TASKS FOR THIS EXERCISE:
1. In the article about the airport service center, rewrite the text from "Several U.S. Marine" up to and including "a four-hour layover.", swapping "recliners" for "armchairs".
2. Translate this sentence from the article about the airport service center into Spanish: "The 4,900-square-foot space is located at the entrance to Concourse A on the second floor, right next to Blue Door Pub."

For Military Personnel Not Home for Christmas, a Revamped Center at the Airport Provides a Friendly Respite
The construction wall may still be up and the conference room chairs still covered in plastic, but for all intents and purposes, the new space for the Minnesota Armed Forces Service Center in the Minneapolis-St. Paul International Airport is open for business.
Several U.S. Marine recruits on their way to boot camp in San Diego lounged in recliners Monday watching “Seinfeld” episodes on a television while on a four-hour layover.
“It feels like a movie theater in here,” said Ethan Palmer, 18, from Spooner, Wis.
The 4,900-square-foot space is located at the entrance to Concourse A on the second floor, right next to Blue Door Pub. It’s nearly three times the size of its old location in the mezzanine above the ticketing level, which is being demolished as part of the airport’s major remodel.

RECORDED INFORMATION:
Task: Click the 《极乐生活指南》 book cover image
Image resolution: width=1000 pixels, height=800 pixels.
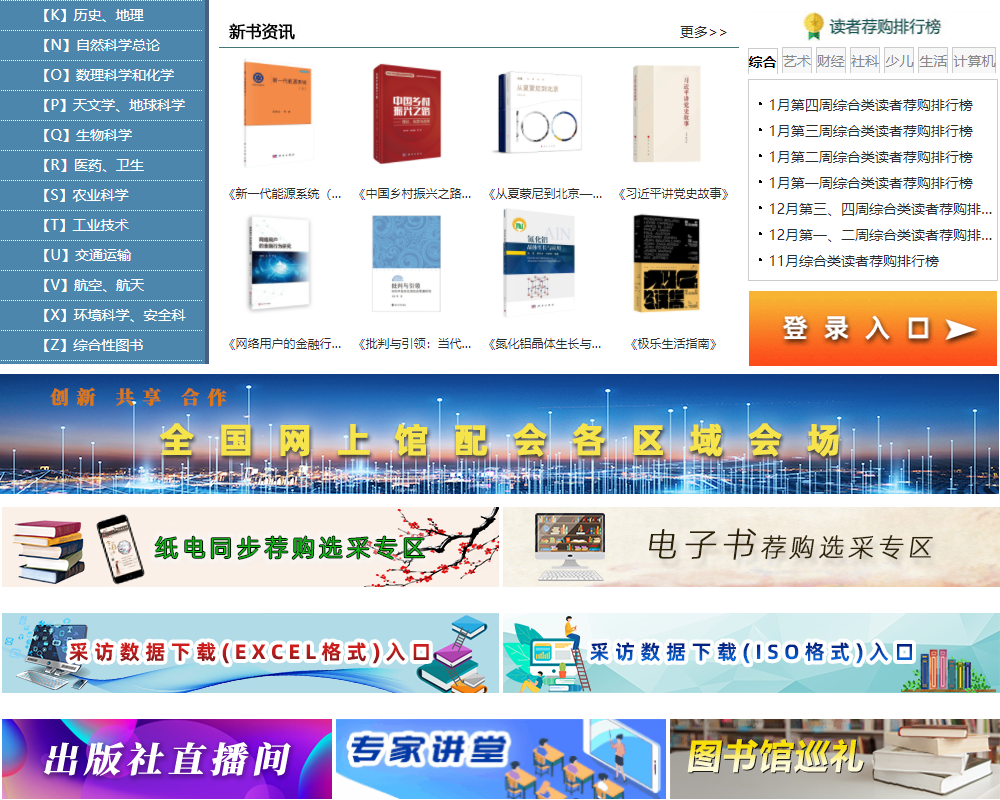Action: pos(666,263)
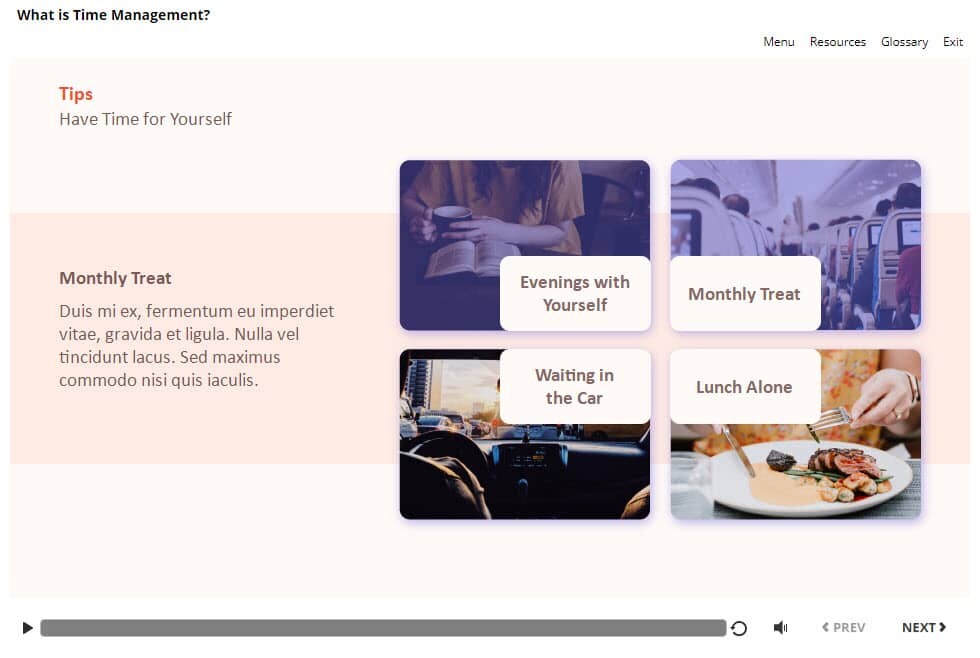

ACTIVITY ANSWERS:
1.
Several U.S. Marine recruits on their way to boot camp in San Diego lounged in armchairs Monday watching “Seinfeld” episodes on a television while on a four-hour layover.

2. El espacio de 4900 pies cuadrados está ubicado en la entrada del Concourse A, en el segundo piso, justo al lado de Blue Door Pub.